Today in Spec Mind, we were talking about Christian approaches to marriage, which I happened to think was going to be a hideous waste of time since this is that stupid nondenominational "courtship" crap. This lecture ended up being one of those times like when I was taking sociology and I left the room with a literal smile on my face because I'd felt like I'd actually learned something applicable to real life. I didn't agree with everything people were saying, but I definitely feel like I benefited from it.
There are just some bits and pieces that I thought were so cool. For example, my professor was telling us how one of her friends is a missionary in Africa and he once went to an African wedding. During part of the ceremony, the pastor gave a small bowl of water to the bride and one to the groom. He then got a bigger bowl and told each of them, in turn, to pour their water into it. "Now," he said to the bride, "take your water back." She couldn't. He told the man the same thing, "Take your water back." He couldn't either. The water, explained my professor, was still just as much theirs individually as it had been before it was mixed, but not it was completely inextricable and perfectly mixed. The pastor took a third bowl of water and poured it in. "This is Christ." He said.

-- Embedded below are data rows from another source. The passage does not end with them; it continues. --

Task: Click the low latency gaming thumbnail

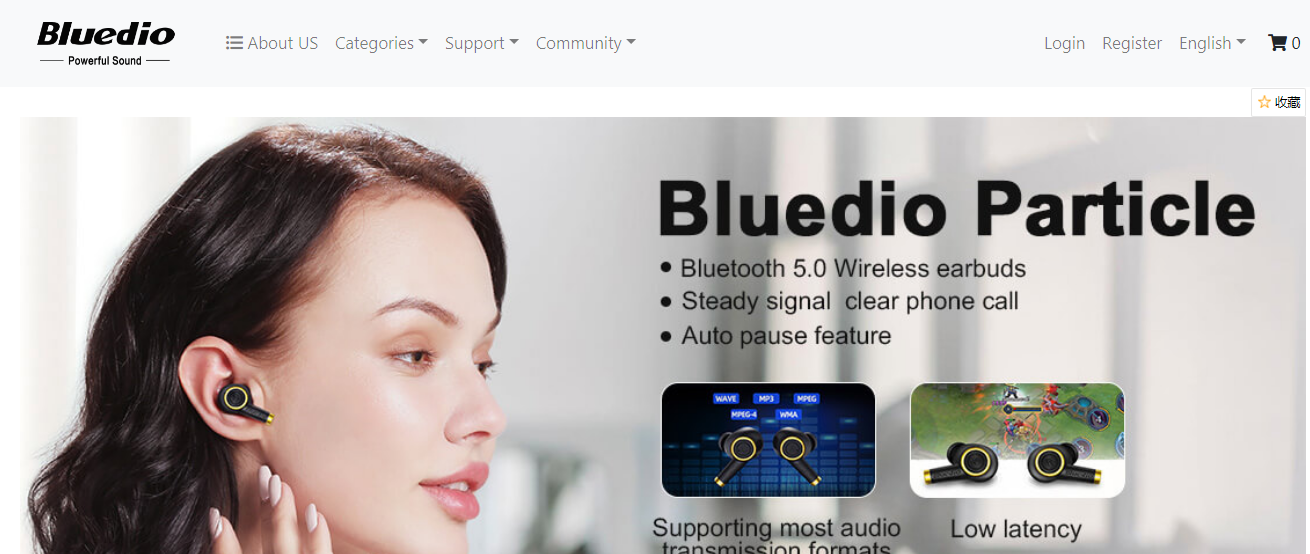Action: 1017,440
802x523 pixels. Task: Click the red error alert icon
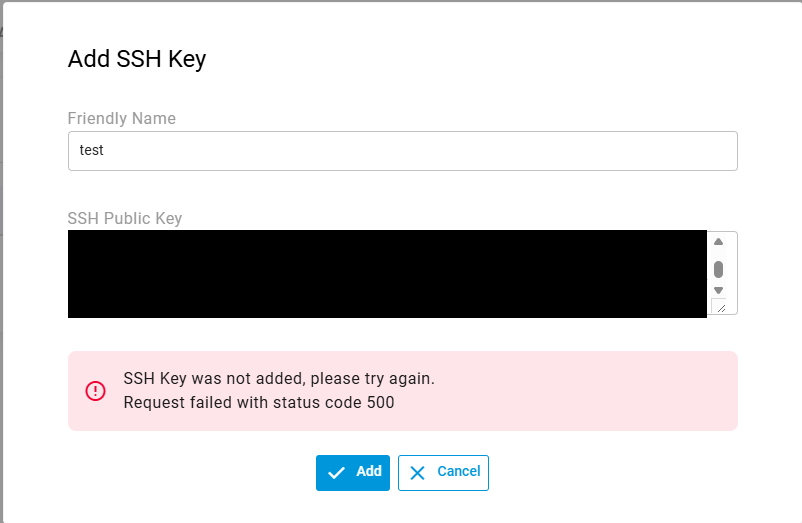95,391
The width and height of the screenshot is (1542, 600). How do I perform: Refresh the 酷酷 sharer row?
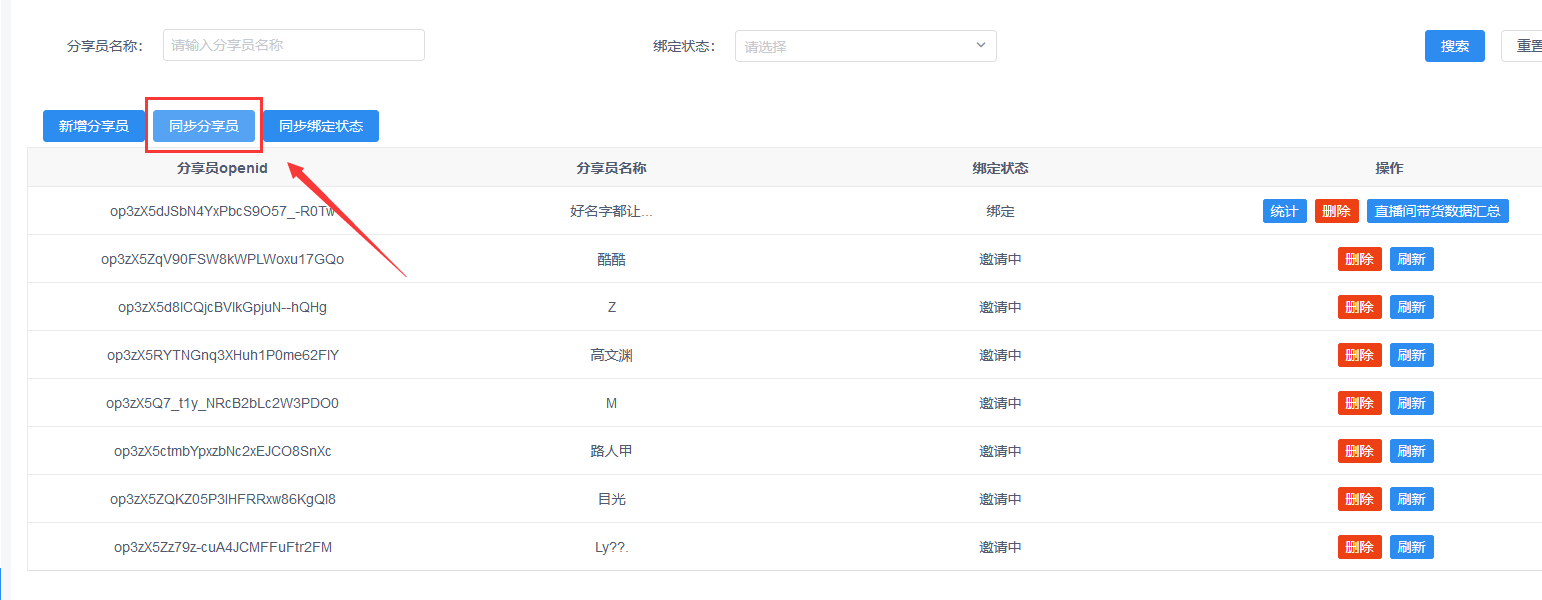tap(1411, 259)
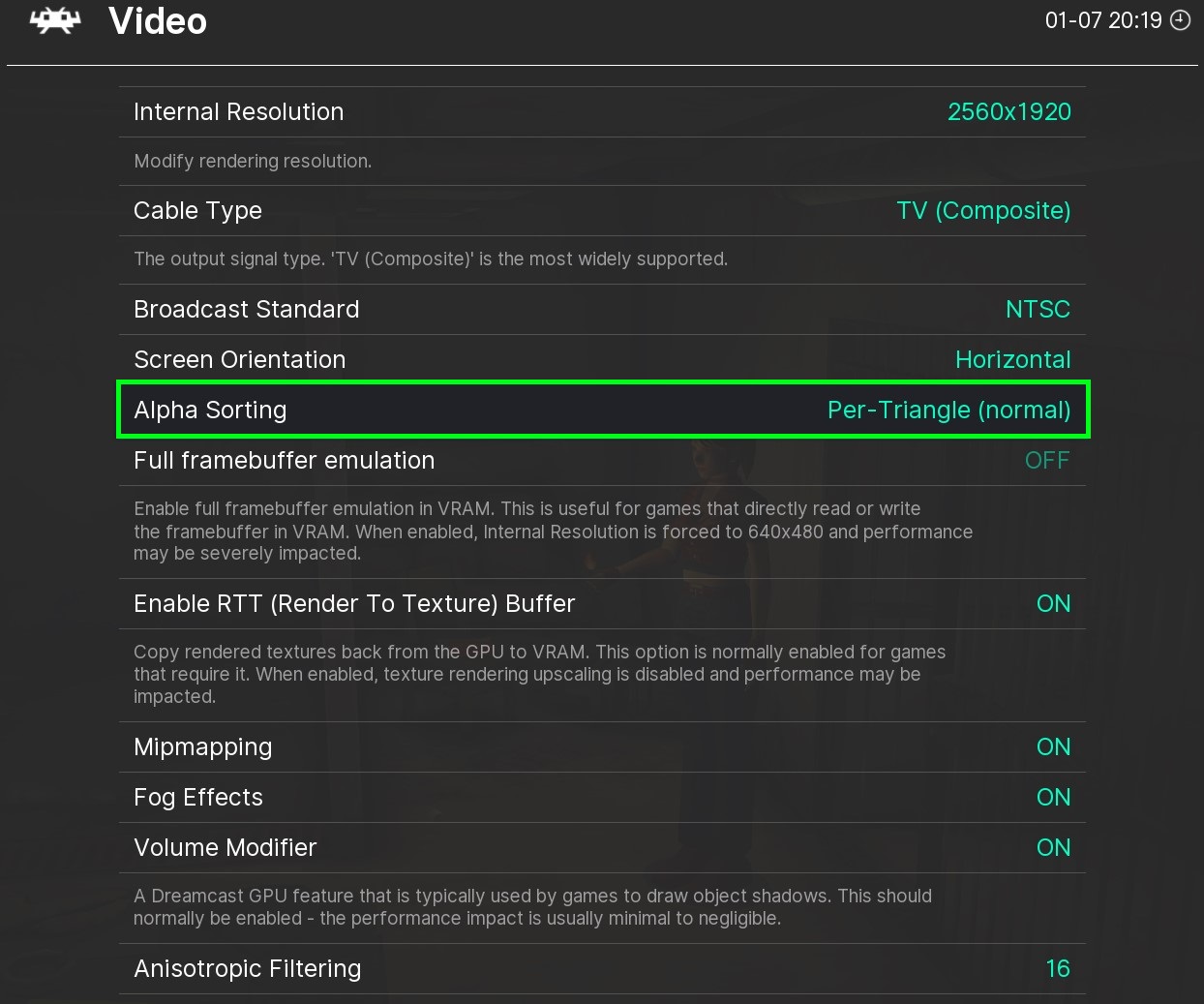Toggle the Mipmapping ON setting
The width and height of the screenshot is (1204, 1004).
(1053, 746)
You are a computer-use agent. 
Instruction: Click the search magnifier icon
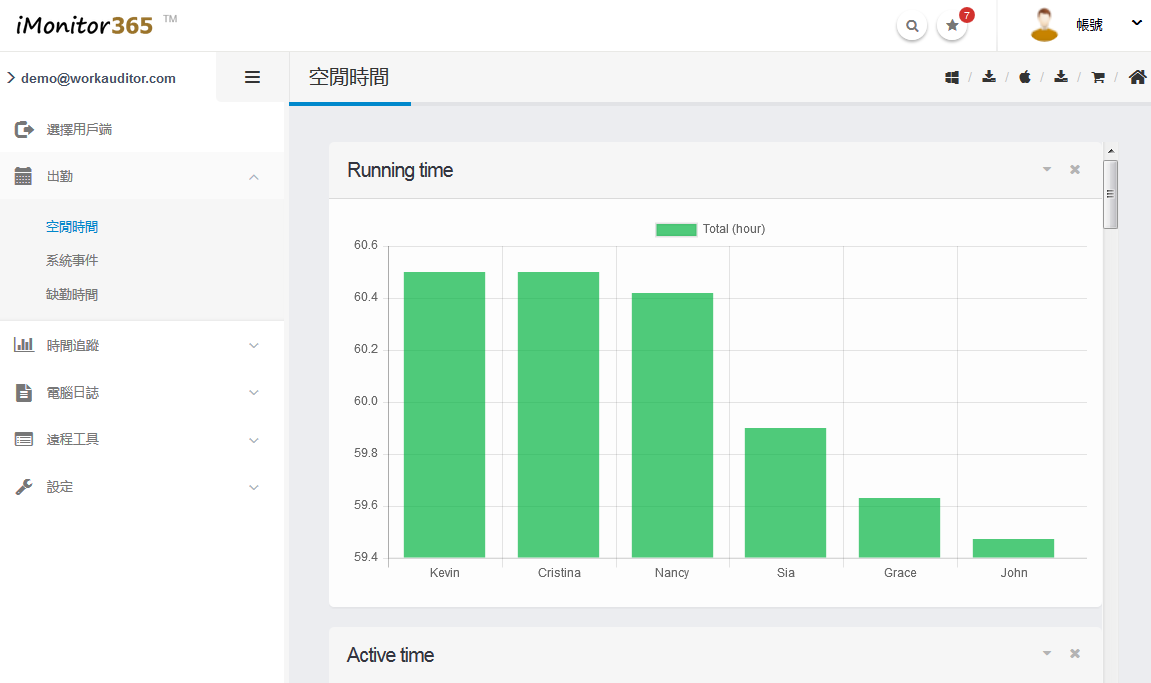point(911,26)
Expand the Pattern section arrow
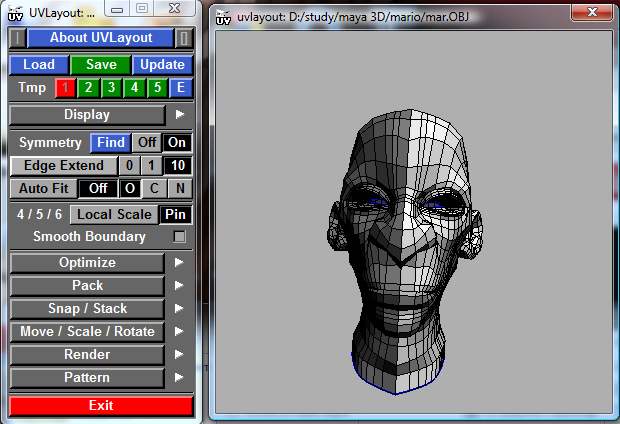The height and width of the screenshot is (424, 620). (180, 378)
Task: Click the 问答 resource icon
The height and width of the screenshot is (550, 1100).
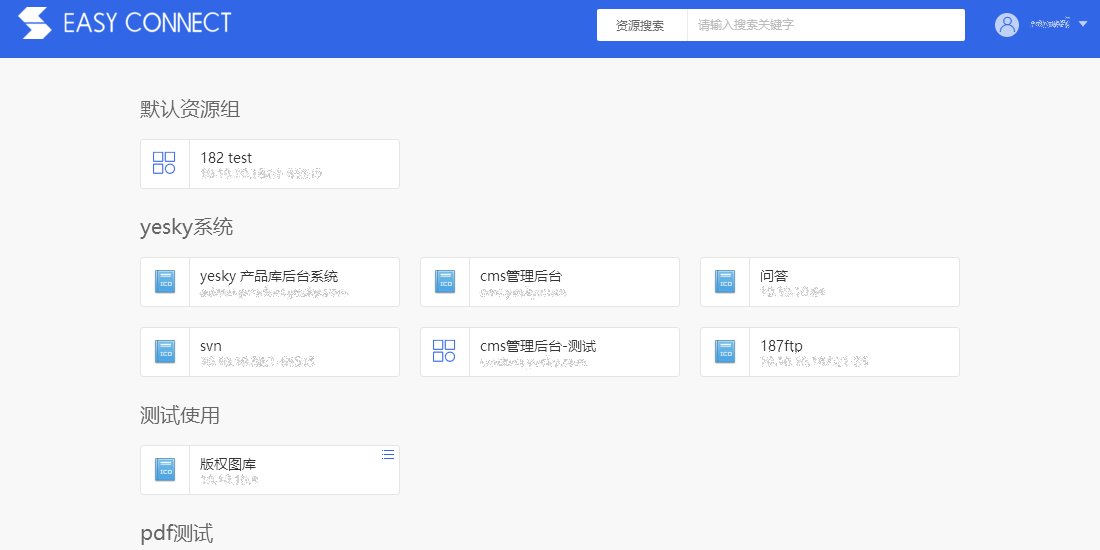Action: 725,282
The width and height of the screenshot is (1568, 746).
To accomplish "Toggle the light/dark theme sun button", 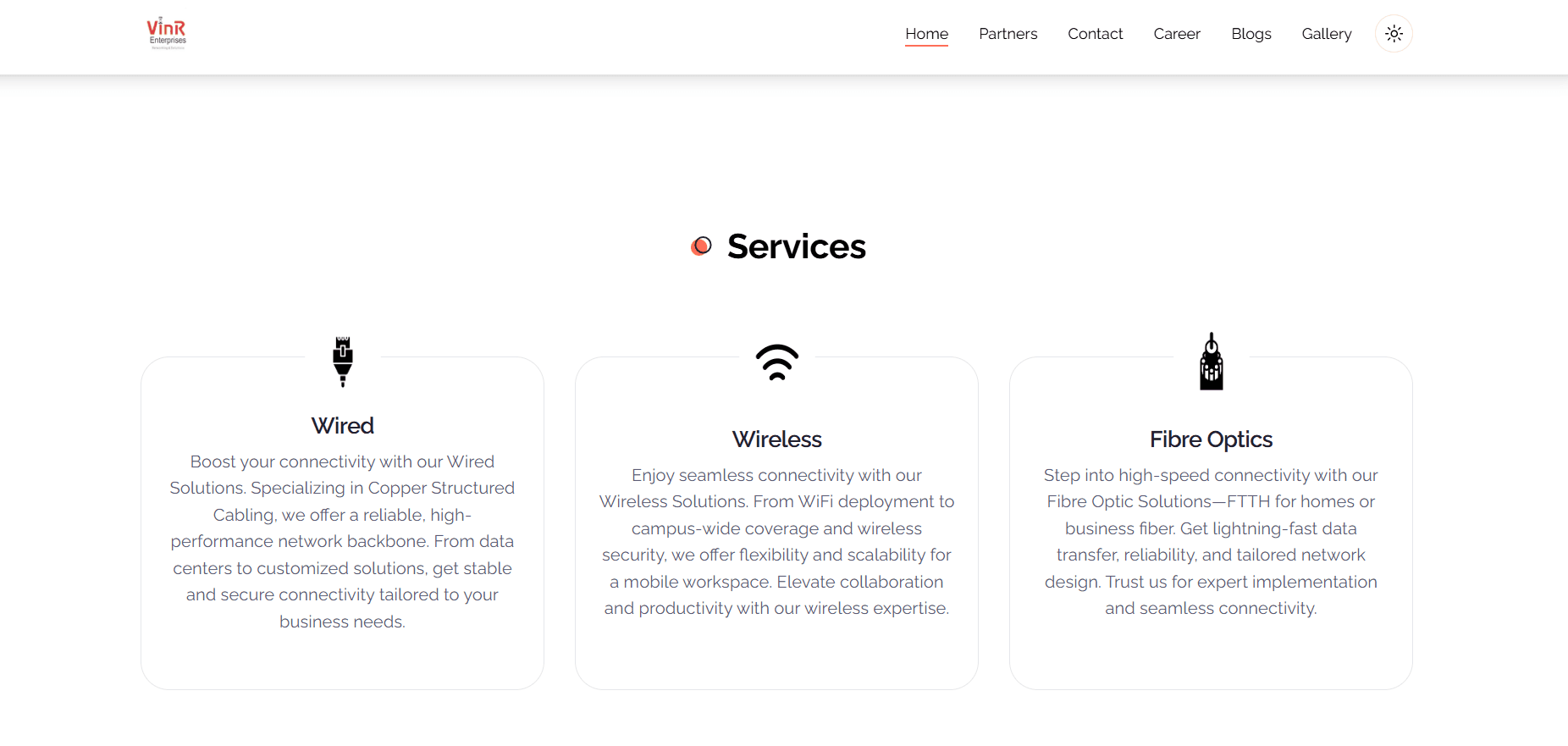I will tap(1394, 34).
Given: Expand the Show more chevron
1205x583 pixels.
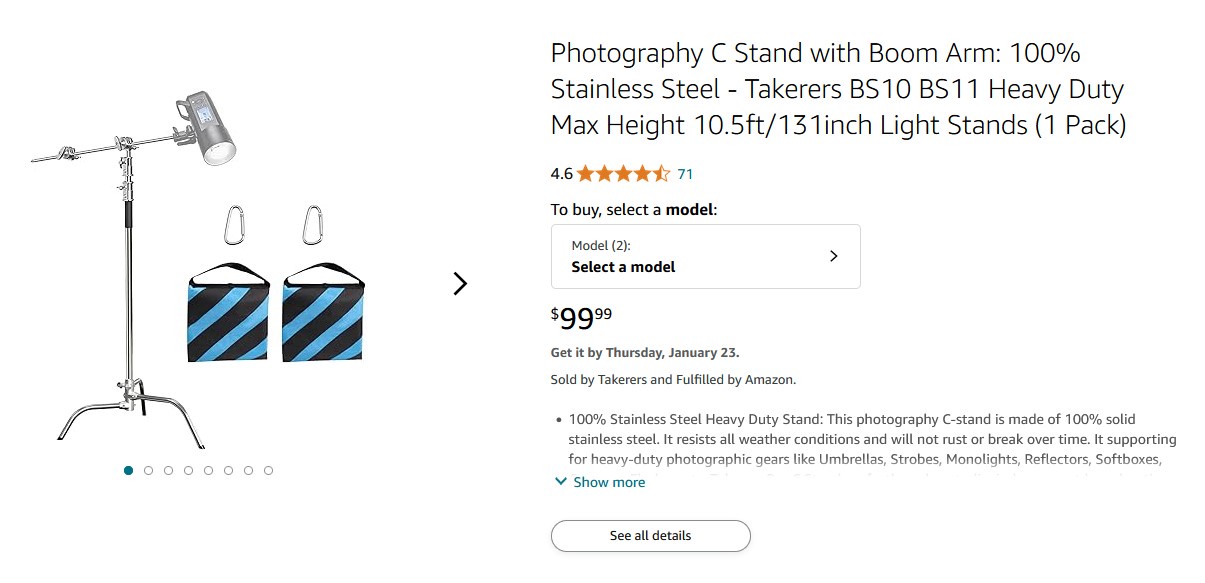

My professor said that a marriage has to be like that - a complete and total sacrifice and mixture of your whole lives - not just your "love", but your emotions and faith and intellect and possessions.
The next story she told was just as interesting. Once, she said, when she was in grad school, she was having dinner with her pastor and his wife. They were a pretty young couple - maybe in their early 30s - and they were at the dinner table, when all of a sudden, they began to have an argument. And after a couple minutes of this argument, the husband turned to my professor and said, "Could you excuse us for a second, we need to go upstairs." And they did. And fifteen minutes later, they came back down and they were fine after talking through everything. My professor said that this astounded her in two ways. First, that Christian couples will fight. ("Just get used to the idea," she said. "It's going to happen.") Secondly, she was completely taken aback that they would completely abandon their duties as host and hostess to fix the problem. Nothing was more important to them than each other and they weren't willing to let the problem fester or get worse. I love that.
This is something that's been talked about a lot lately. A lot of things I've been reading for school and a lot of lectures are about love and marriage and good ways to approach this. So it's been something I've been thinking about a lot.
I don't think I'm very much like a lot of other girls. I've come to this conclusion slowly, mostly because I just thought it was taking me a long time to find them, but I've realized that most other girls were told, very explicitly, by their parents growing up how they were to approach dating and relationships and the like. And I wasn't. And I like it, because they're all messed up and I'm not.